DeepSeek launches Janus-Pro image generator, taking aim at DALL-E 3 superiority
DeepSeek, the rapidly rising AI company, has unveiled a new suite of multimodal AI models under the Janus-Pro family, which it claims can outperform OpenAI’s DALL-E 3.
These models, ranging from 1 billion to 7 billion parameters in size, are available for download via the AI development platform Hugging Face.
The Janus-Pro models are licensed under the MIT license, allowing for unrestricted commercial use.
DeepSeek describes the Janus-Pro as a “novel autoregressive framework” capable of both image analysis and creation.
According to the company, the largest Janus-Pro model, Janus-Pro-7B, outperforms DALL-E 3 and other models like PixArt-alpha, Emu3-Gen, and Stability AI’s Stable Diffusion XL on AI evaluation benchmarks such as GenEval and DPG-Bench.
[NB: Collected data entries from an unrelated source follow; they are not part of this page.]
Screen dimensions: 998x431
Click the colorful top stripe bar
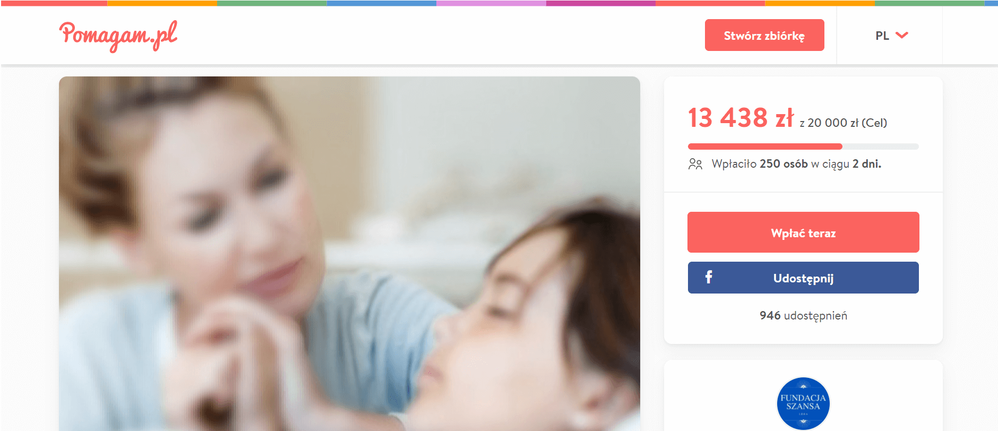coord(499,3)
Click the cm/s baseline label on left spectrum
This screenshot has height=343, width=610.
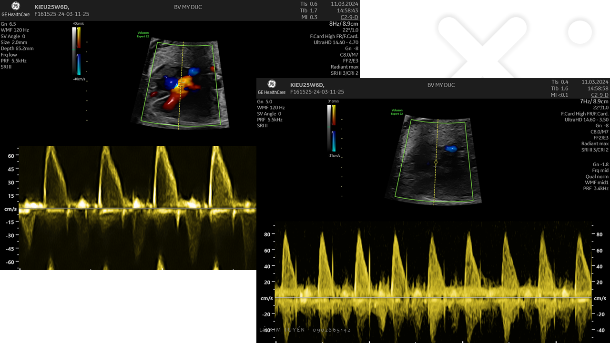(10, 209)
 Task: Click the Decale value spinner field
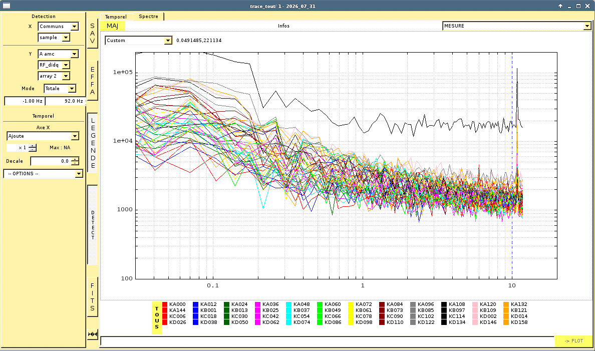51,161
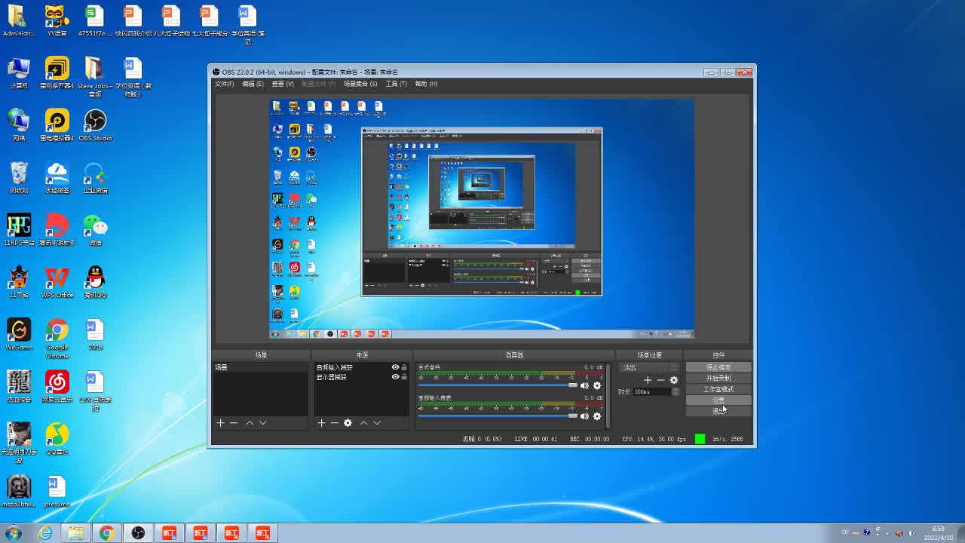Open source properties gear in Sources panel

pos(348,423)
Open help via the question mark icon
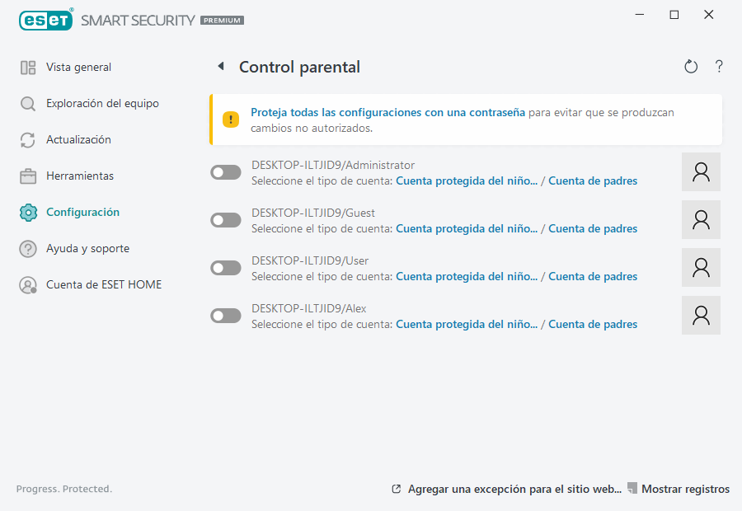 click(x=718, y=67)
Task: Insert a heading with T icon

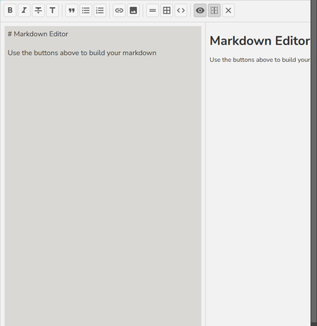Action: pos(53,10)
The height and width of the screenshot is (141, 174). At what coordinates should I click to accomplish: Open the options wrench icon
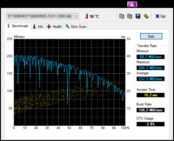point(146,16)
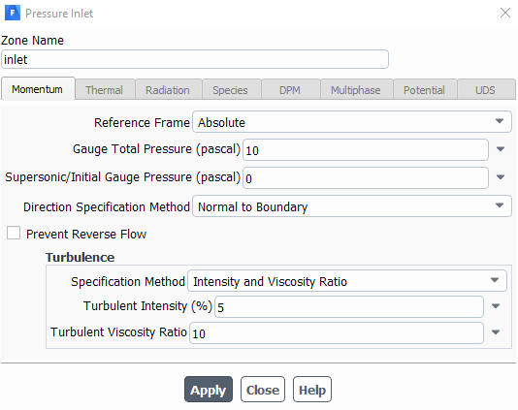
Task: Click the Close button at bottom
Action: [x=263, y=390]
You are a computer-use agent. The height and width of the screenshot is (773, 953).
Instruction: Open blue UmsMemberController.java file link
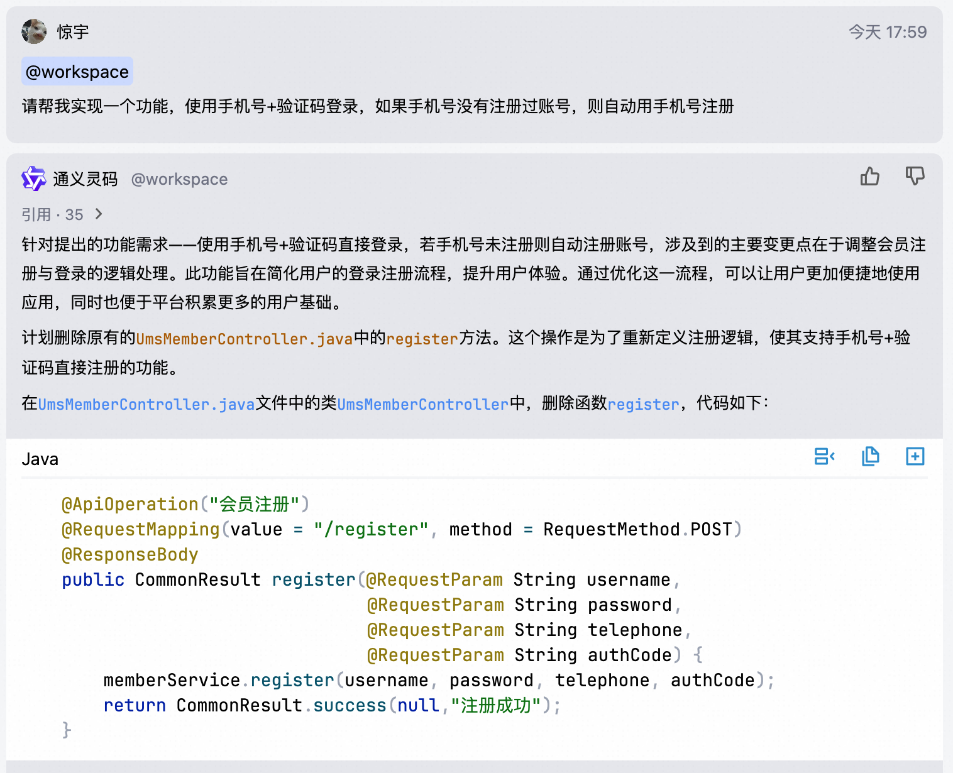pos(146,404)
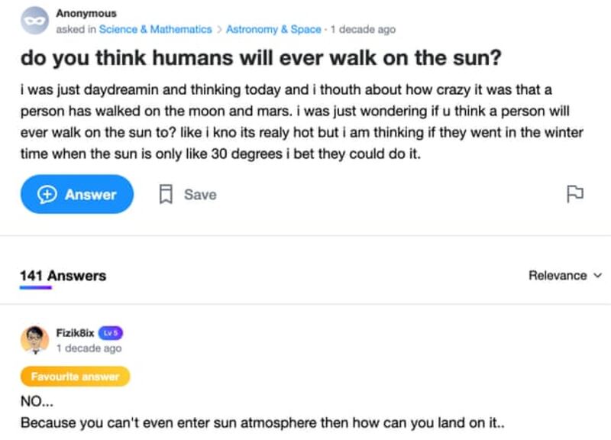Click the Save text label

(x=200, y=195)
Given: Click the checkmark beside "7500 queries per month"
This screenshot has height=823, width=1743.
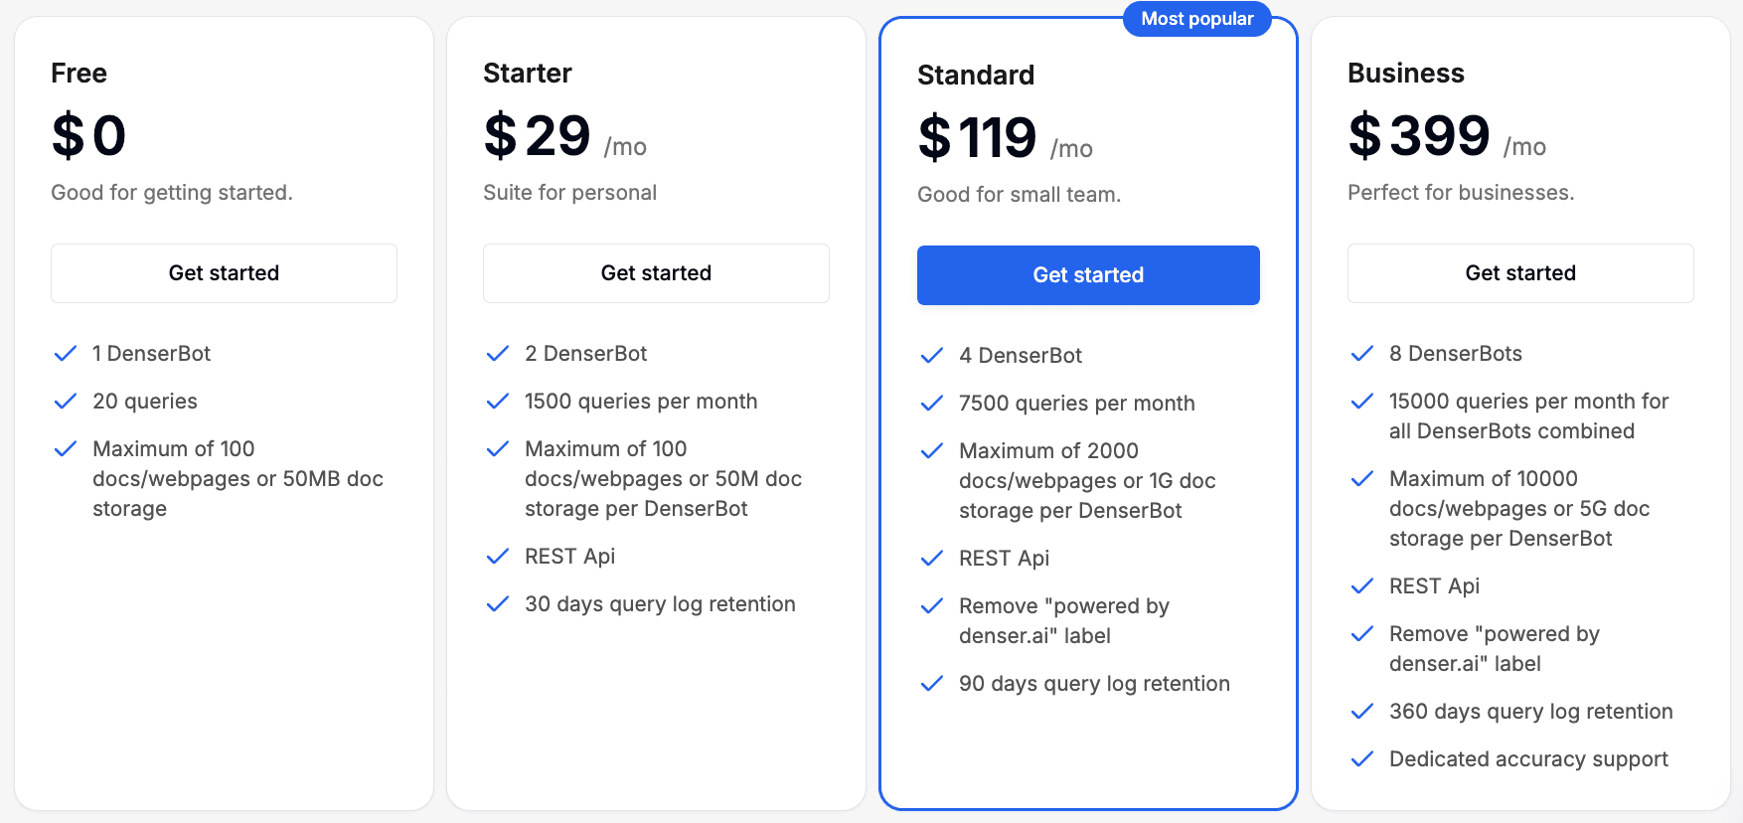Looking at the screenshot, I should point(932,404).
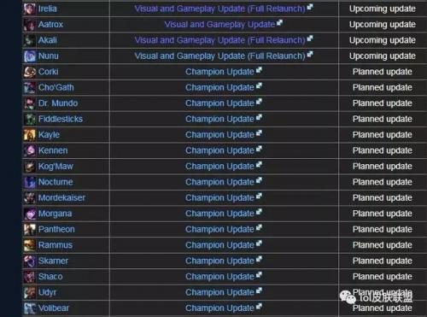This screenshot has width=427, height=317.
Task: Click the WeChat logo in watermark
Action: click(x=348, y=297)
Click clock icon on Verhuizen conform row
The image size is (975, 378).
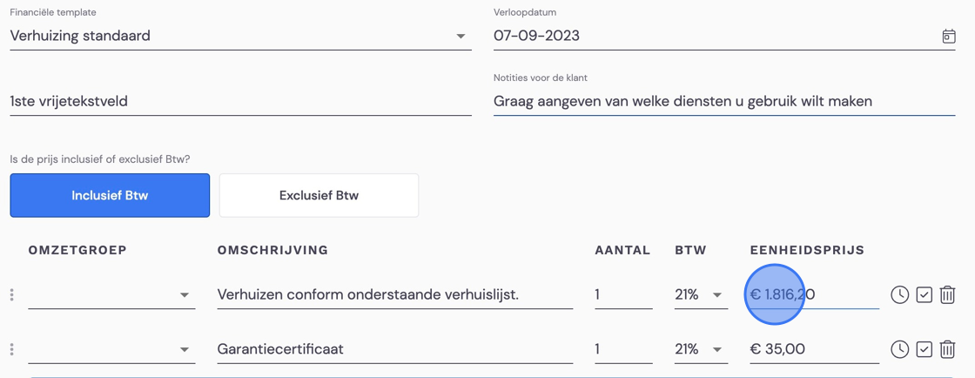pos(900,294)
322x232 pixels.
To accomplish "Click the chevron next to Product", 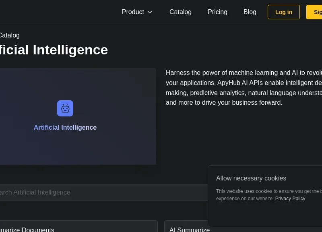I will pos(149,12).
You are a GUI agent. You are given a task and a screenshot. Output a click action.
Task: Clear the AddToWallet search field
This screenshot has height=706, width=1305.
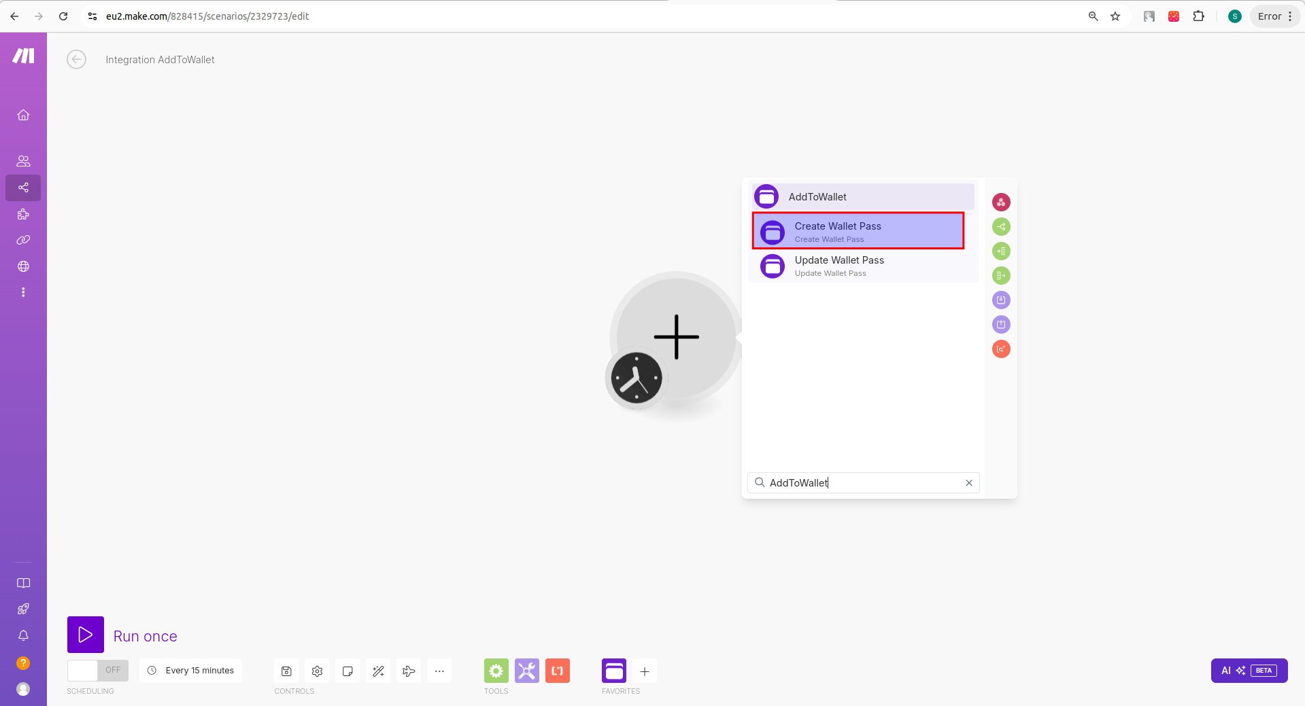click(969, 483)
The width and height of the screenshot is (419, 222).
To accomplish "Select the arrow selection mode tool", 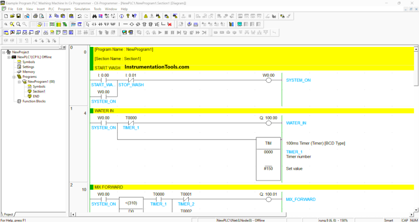I will point(87,25).
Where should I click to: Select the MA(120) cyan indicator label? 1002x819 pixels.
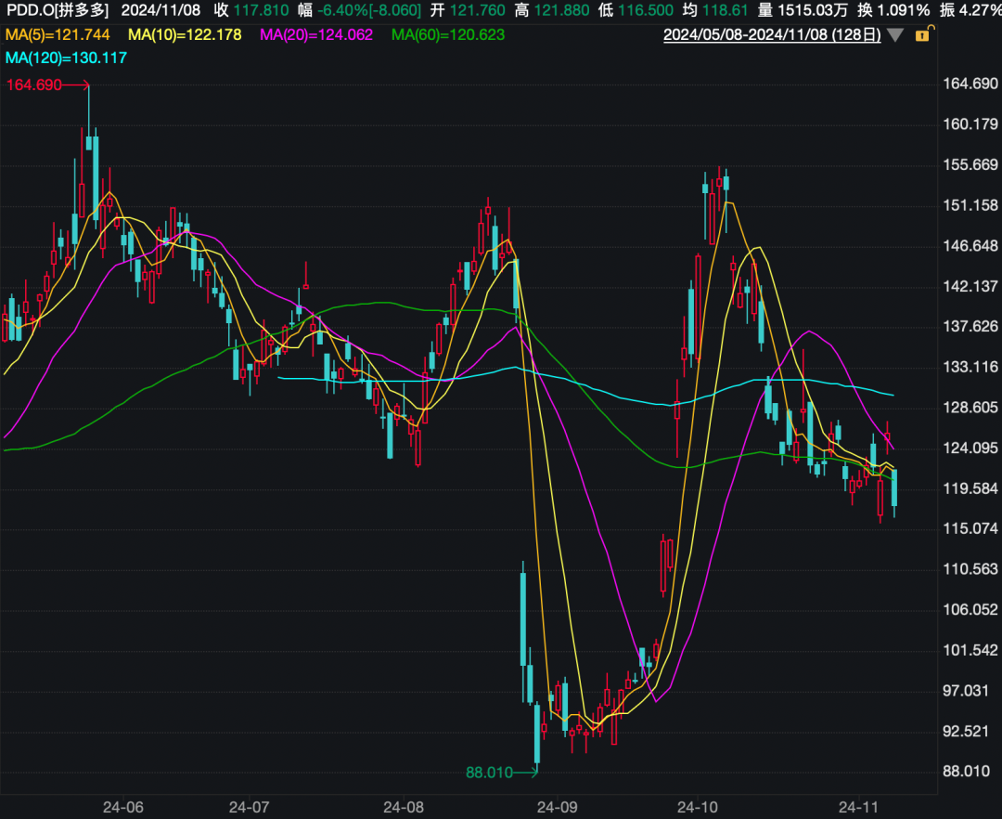(x=66, y=58)
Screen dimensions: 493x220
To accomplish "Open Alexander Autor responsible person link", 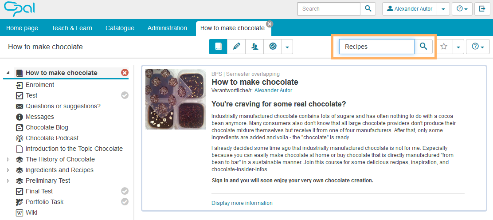I will tap(273, 90).
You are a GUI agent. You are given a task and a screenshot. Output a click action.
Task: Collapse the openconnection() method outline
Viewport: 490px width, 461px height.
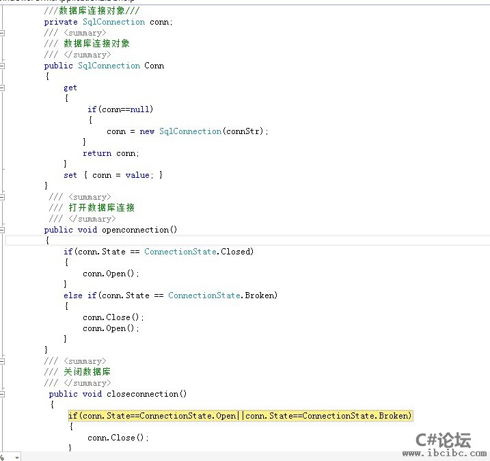click(3, 230)
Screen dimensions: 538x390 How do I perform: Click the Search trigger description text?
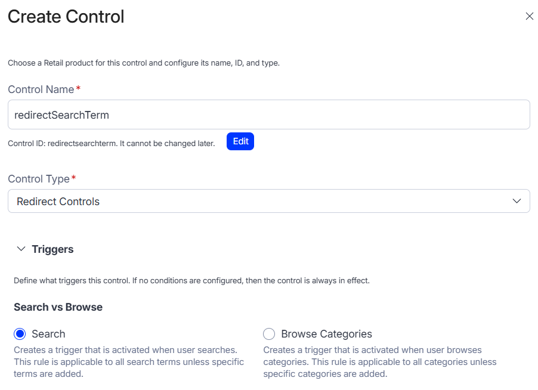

While some of these competing models are older, and most Janus-Pro models can only analyze smaller images (up to 384 x 384 resolution), the performance of Janus-Pro remains impressive considering its compact design.
Photo: DeepSeek
DeepSeek believes that Janus-Pro, with its simple yet powerful framework, surpasses previous unified models and challenges task-specific models. This makes it a strong contender in the field of next-generation unified multimodal models.
The company has gained widespread attention after its chatbot app rose to the top of the Apple App Store charts. Funded primarily by High-Flyer Capital Management, a quantitative trading firm, DeepSeek’s language models, developed using compute-efficient methods, have raised questions about the future of AI development and whether other nations can challenge U.S. dominance in the AI sector, especially regarding AI chip demand.